3. Die Klägerin hat auch in erster Instanz nicht nachgewiesen, dass ihr ein günstigerer Normaltarif nicht zugänglich war. Die Darlegung der Klägerin, bei zwei Autovermieterfirma angerufen zu haben, ist hierzu nicht ausreichend. Im konkreten Fall haben nämlich die weiteren Autovermieter überhaupt kein geeignetes Fahrzeug für die Klägerin gehabt.. Ein Preisvergleich war der Klägerin damit nicht möglich.
Es ist daher richtig, wenn das Amtsgericht von einer weiteren Erkundigungspflicht ausgeht.

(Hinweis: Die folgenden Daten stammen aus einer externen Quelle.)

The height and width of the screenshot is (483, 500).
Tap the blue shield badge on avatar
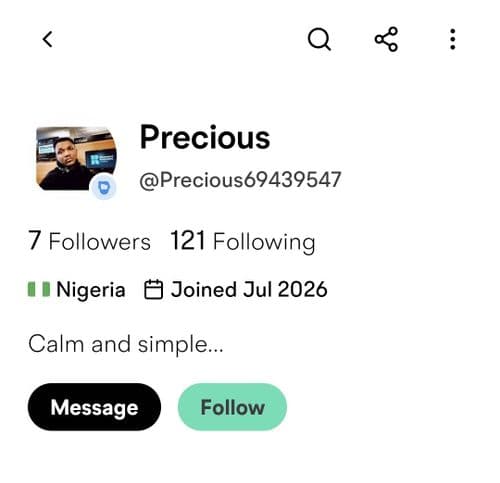104,188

Insbesondere hat das Amtsgericht zutreffend festgestellt, dass zwischen dem Unfall und der Anmietung ein Zeitraum von vier Tagen lag. Dieser Zeitraum ist ausreichend, um nähere Erkundigungen einzuziehen. .Die Klägerin hat auch über eine Kreditkarte verfügt. Dies hat sie so in der mündlichen Verhandlung vom 10.07.2006 zu Protokoll gegeben. Ein überzeugender Grund, warum sie diese nicht einsetzen konnte, ist nicht ersichtlich. Wenn das Erstgericht unter Würdigung der mündlichen Verhandlung die Arbeitslosigkeit nicht ausreichen lässt, so ist dies nicht zu beanstanden.

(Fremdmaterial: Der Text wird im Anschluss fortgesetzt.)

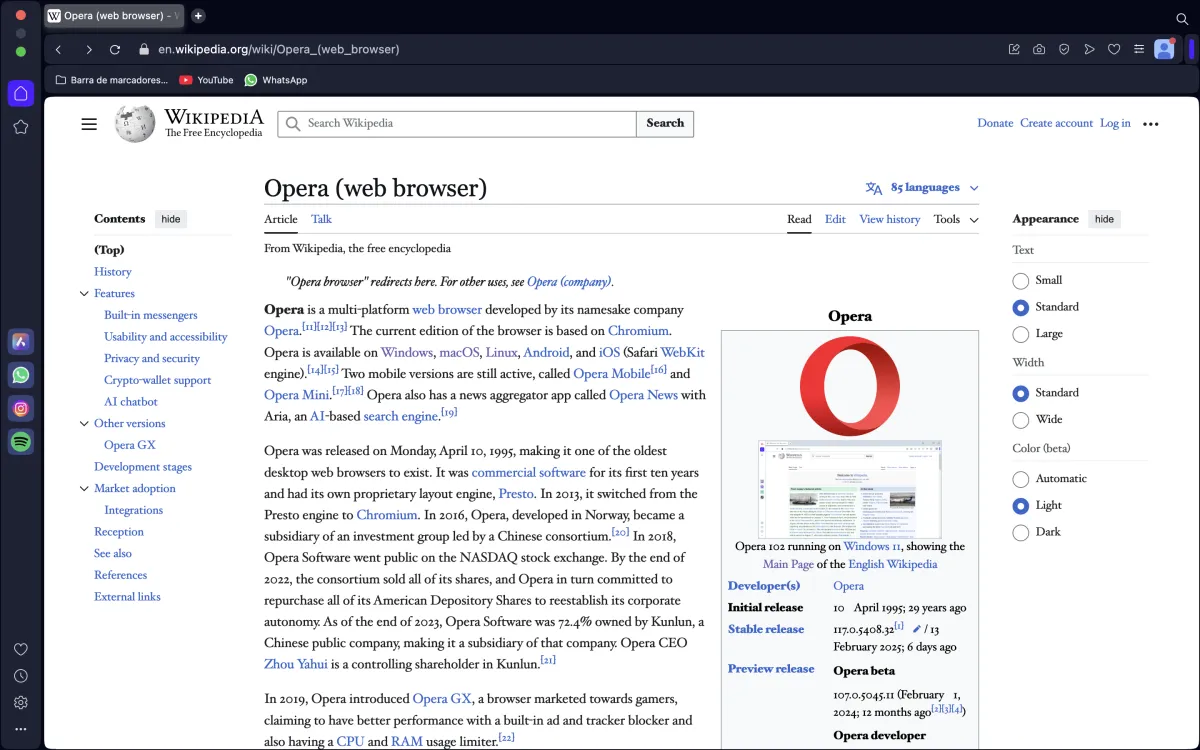Image resolution: width=1200 pixels, height=750 pixels.
Task: Switch color scheme to Dark
Action: click(x=1020, y=531)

4. Eine Änderung des Urteils wegen einer möglichen Ersatzpflicht der Zustellkosten kommt nicht in Betracht. Mit einem Aufschlag von 30 % hat das erstinstanzliche Gericht den Schaden in jedem Fall ausreichend reguliert, so dass neben dem Aufschlag die Zustellkosten jedenfalls nicht erstattungsfähig sind.